Сейчас не могу понять, что я хотел увидеть. Ну что, что? — деньги в отцовском ящике для носков? Почему так важно было их увидеть, Марго и Джекоби? Какое новое сладостно-страшное откровение я хотел получить, увидев то, о чем мне и так уже было известно? Был это вуайеризм своего рода? Или желание ощутить удар скальпеля, дошедшего до средоточия нарыва и выпускающего гной? Не знаю до сих пор. Знаю только, что убедиться мне было необходимо, так убедиться, как умеют убеждаться только глаза. Глаза должны были убедиться.
Но, в общем-то, я их не увидел. Я их нащупал.
Я вошел в спальню Марго, то есть нашу с Марго. Почему-то мне теперь не особенно нужны стали предосторожности. Может, потому что ураган достиг высшей точки. Стоял непрестанный визг, словно ветер продувал стальной такелаж. Вокруг кромешная тьма. Поэтому я не мог ни видеть их, ни слышать. Кто взвизгивал? Они? Ураган? Все вместе? Бель-Айл стонал, но держался. Огромные деревянные балки трещали и звенели над головой. Молнии вспыхивали реже, но ярче. В промежутках я про себя считал. Вспышки следовали через каждые восемь-десять секунд.
Визг стоял такой, что сквозь него, казалось, не только ничего не слышно, но и не видно.
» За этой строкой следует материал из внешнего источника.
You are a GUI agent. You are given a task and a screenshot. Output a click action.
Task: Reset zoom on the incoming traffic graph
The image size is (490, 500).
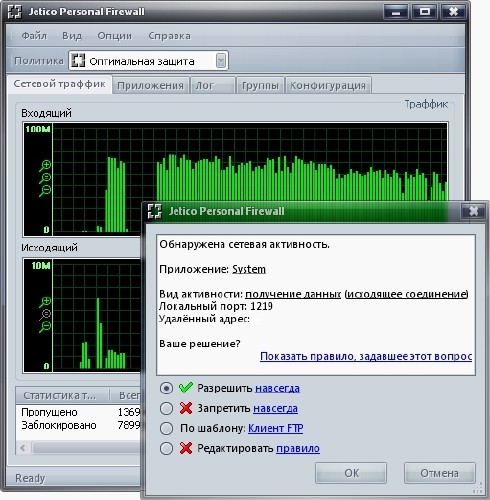[45, 178]
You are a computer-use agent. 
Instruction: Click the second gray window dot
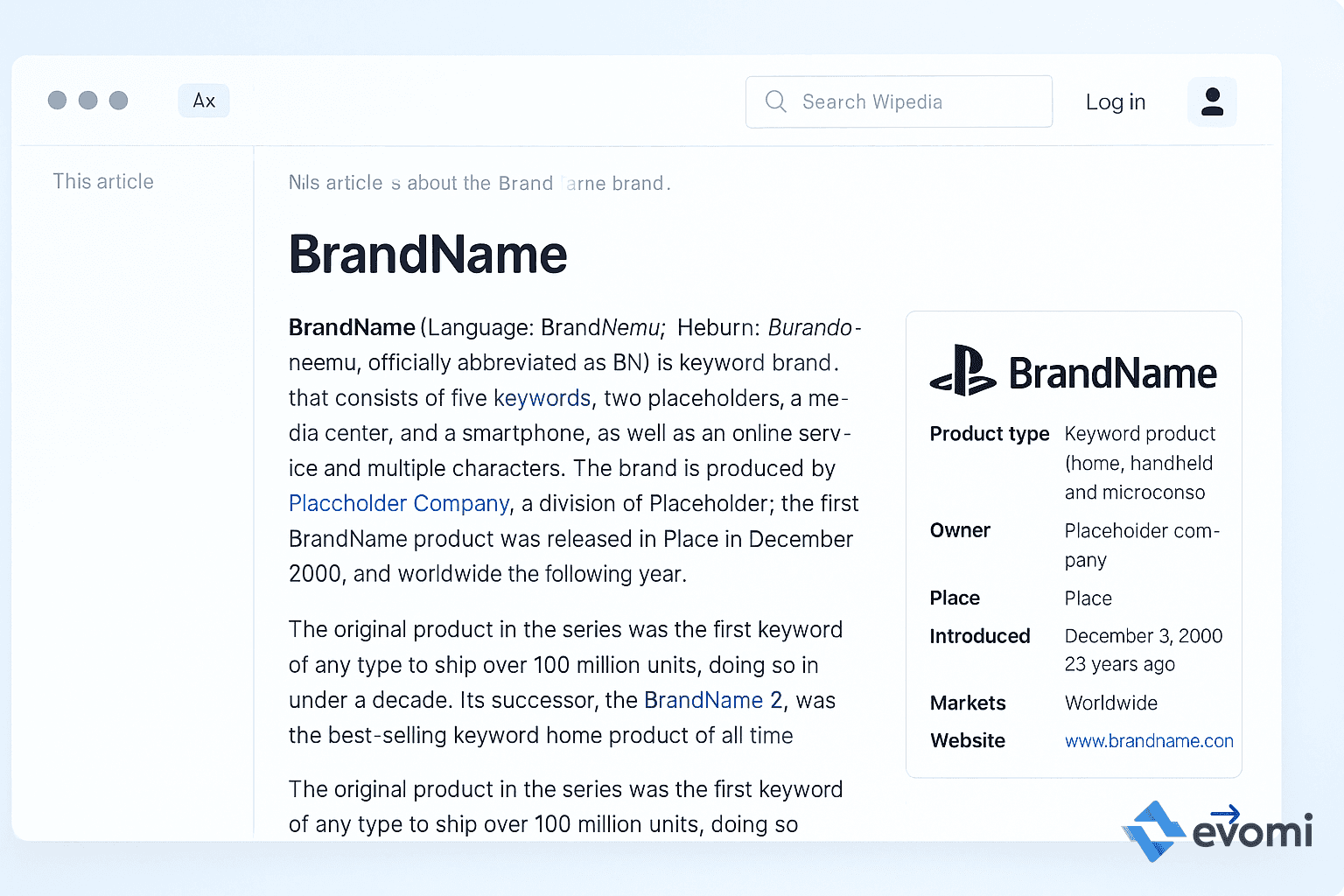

Помещение хозяйской спальни предваряла крошечная прихожая. Войдя туда, я встал на колени и зажег вторую лампу, на этот раз оставив ее без стекла. В комнате Рейни стекло осталось на лампе, я вспомнил об этом с беспокойством. Огонек сделал поменьше.
Прикинув, что, прислонившись к стене, смогу увидеть отражение изножия кровати в зеркале шкафа из красного дерева, который стоял у внутренней стены спальни, я замер, прижавшись спиной, головой и ладонями к холодной штукатурке, и стал ждать.